There was no point in putting up with his insulting comments and attitude as he refused to give me the diagnosis of POTS even though my results proved otherwise.

It wasn't until I saw Prof. Newton at the next appointment that she gave me the diagnosis after hearing that he wouldn't do it despite my results.
 

Deepwater

Senior Member
Messages
208
Yeah I am. I just emailed her and explained the results of my poor man's tilt test at home and asked if I could see her and she said yes, so my doc did the referral.

Before I could see her I had to have the tilt table test done first (in her department) then straight after undergo a few hours of abuse by an ignoramous who works there (explained in one of my blogs on here)

Where after being made seriously ill after hours of questioning while in a shaking, collapsed state and crying with exhaustion we walked/wheeled out before they could damage me further.

There was no point in putting up with his insulting comments and attitude as he refused to give me the diagnosis of POTS even though my results proved otherwise.

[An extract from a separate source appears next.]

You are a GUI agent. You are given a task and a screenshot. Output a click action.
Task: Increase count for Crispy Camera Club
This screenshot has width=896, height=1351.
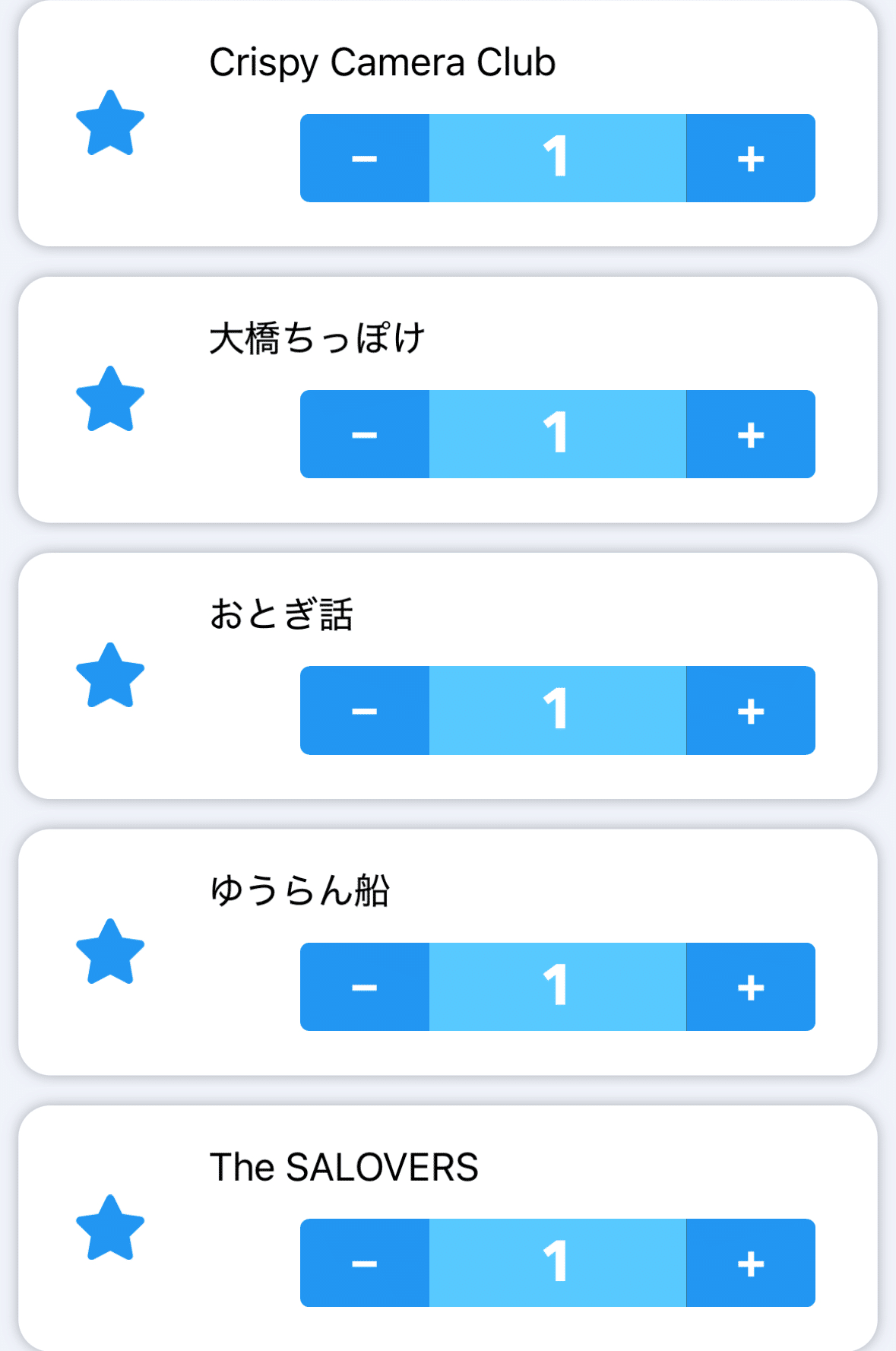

It wasn't until I saw Prof. Newton at the next appointment that she gave me the diagnosis after hearing that he wouldn't do it despite my results.

Thanks very much for this information. I'm not sure if my heart rate with cooperate diagnosis-wise, but I sure have problems remaining upright, particularly standing still, and my brain disappears and I get waves of nausea and hot flushes if I don't lie flat every couple of hours. Is it possible to have problems getting blood to the brain without getting the tachycardia?